Quindi, stando alla legge, i divieti nei colloqui coi detenuti riguardano la vita dell’istituto e argomenti relativi a processi in corso. Senonché, secondo quanto riportato dal testo-guida di Cicchitto, cioè l’articolo di Giovanni Bianconi, io (e il senatore Lumia) avrei invitato Provenzano a collaborare con la giustizia secondo le leggi dello Stato. Sì, perché, cosa che sicuramente fa rabbrividire Cicchitto, esistono leggi della Repubblica che prevedono la collaborazione dei mafiosi con la giustizia, a partire dalla legge 82/91 e dalla legge 45/2001.

Cosicché in fondo è rivelatore il modo in cui si conclude l’interpellanza di Cicchitto: “quali siano i provvedimenti che intenda porre in essere relativamente a quanto è avvenuto ed al fine di scongiurare il ripetersi di simili «trattative» private effettuate in dispregio alla legge; se il Ministro interrogato non ritenga di dover chiarire in termini esaustivi i contorni di una vicenda sicuramente preoccupante e quali iniziative intenda, eventualmente, assumere, al fine di scongiurare il ripetersi di analoghi, deprecabili comportamenti”. Par di capire che Cicchitto è preoccupato anche solo dalla lontana ipotesi che i boss mafiosi possano collaborare con la giustizia e arriva a chiedere l’aiuto del ministro Severino per scongiurare evenienze che sembra gli tolgano perfino il sonno.
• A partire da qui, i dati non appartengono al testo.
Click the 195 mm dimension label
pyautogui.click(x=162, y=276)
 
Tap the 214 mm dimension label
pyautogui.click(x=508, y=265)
Ora, fosse solo Cicchitto ci sarebbe solo da sorriderci su. Il fatto grave è che dopo l’articolo di Bianconi (seguito da un pezzo di Rosaria Capacchione) sono stati a decine i parlamentari che hanno gridato al golpe o al teorema giustizialista e perfino il ministro Severino si è lasciato andare ad affermazioni frettolose e di imperdonabile pressappochismo. E’ per questo che ho riservatamente scritto al ministro e sono ancora in attesa di una qualche sua risposta. Per intanto, si può solo concludere che è sconfortante vedere forze politiche e parlamentari praticare l’obiezione di coscienza contro le leggi antimafia volute da Giovanni Falcone e confessare il terrore per l’ipotesi che i boss mafiosi collaborino con la giustizia. Mostrano la faccia peggiore dello Stato. Forse non è un caso che la sortita di Bianconi (e quel che ne è seguito) sia arrivato in contemporanea con le manovre di palazzo contro il processo sulla trattativa Stato-mafia.